Nous sommes à l’époque où une série d’attentats a frappé la France, bouleversé les Français et perturbé la classe politique. L’onde de choc entraîna l’adoption de l’état d’urgence.

L’auteur s’étonne. Contre les ennemis de la liberté qui ensanglantent nos villes, que proposent les responsables politiques? D’adopter des mesures coercitives qui aboutissent à restreindre le champ des libertés. Soit exactement ce que souhaitent les djihadistes. Sous l’apparence de deux discours antagonistes, les actions des uns et des autres convergent.

Le caractère extraordinaire de ce paradoxe ne manque pas de piquer sa curiosité. Et de lui donner envie de jeter un coup d’œil de l’autre côté du miroir. A force de creuser, il finit par mettre à jour un ressort enfoui de la psyché humaine qu’il nomme "complexe de Pandore". Sous l’empire d’une émotion qui le submerge, un individu déconnecte son esprit critique et produit mécaniquement une réaction qui va à l’encontre de son intérêt et de ses principes.

Ce complexe de Pandore, sous l’effet duquel des dirigeants se croient obligés de réagir à un événement traumatique, serait inopérant s’il ne rencontrait dans la masse des citoyens éberlués son pendant, le complexe d’Isaac.

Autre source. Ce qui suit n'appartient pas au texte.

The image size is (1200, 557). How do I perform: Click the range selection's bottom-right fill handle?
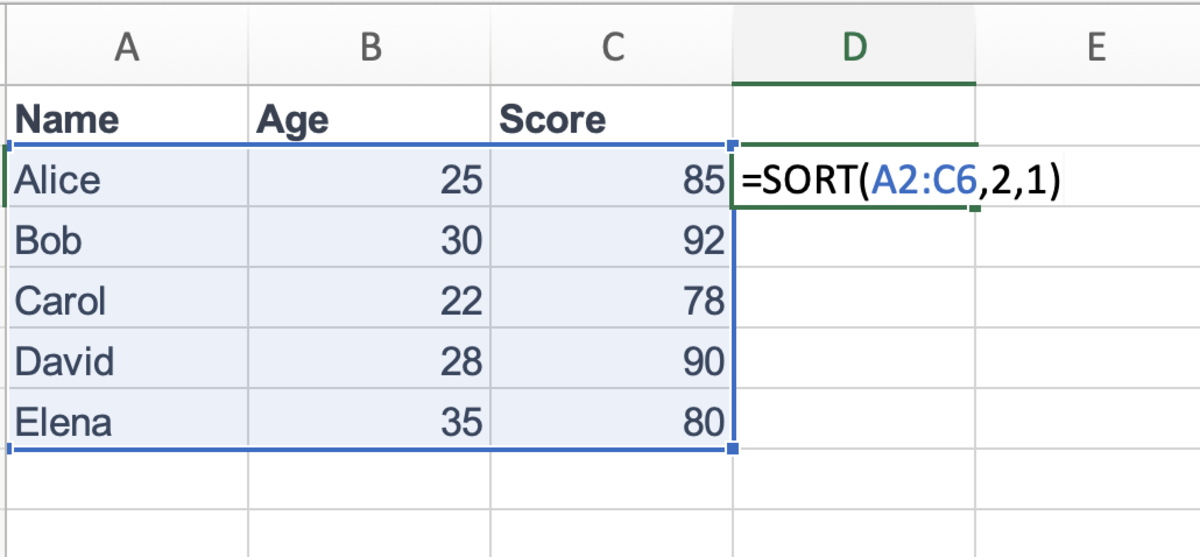pyautogui.click(x=735, y=448)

Cette notion renvoie à la docilité confondante avec laquelle Isaac accepte le sort que lui réserve son père qui, lui-même, obééit aveuglément à un commandement qu’il s’interdit de questionner.

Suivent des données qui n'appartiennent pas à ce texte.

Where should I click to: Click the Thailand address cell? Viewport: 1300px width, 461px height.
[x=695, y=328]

Les implications de cette découverte dans le champ politique sont considérables. Car cette époque est aussi celle où Donald Trump va bousculer la primaire républicaine et rafler la mise à la barbe des caciques du parti. Ce couple, Pandore-Isaac, jette un éclairage nouveau sur l’alchimie un peu perverse qui anime les démocraties, au risque de conduire à leur ruine. Edouard Vitrant nous alerte mais, dans ce maelstrom où l’émotion submerge la raison, qui a envie d’écouter les Cassandre?

C’est aussi la période où un inconnu déboule dans le champ politique, un certain Emmanuel Macron. L’auteur observe incrédule la montée du phénomène, sans être dupe des jeux d’influence au cœur desquels il a su se placer. Tel un sismographe, il enregistre cette poussée avec ce mélange de lucidité et d’ironie qui est sa marque de fabrique.

Ce livre est comme la boîte de Pandore: une fois ouvert, il est difficile de le refermer.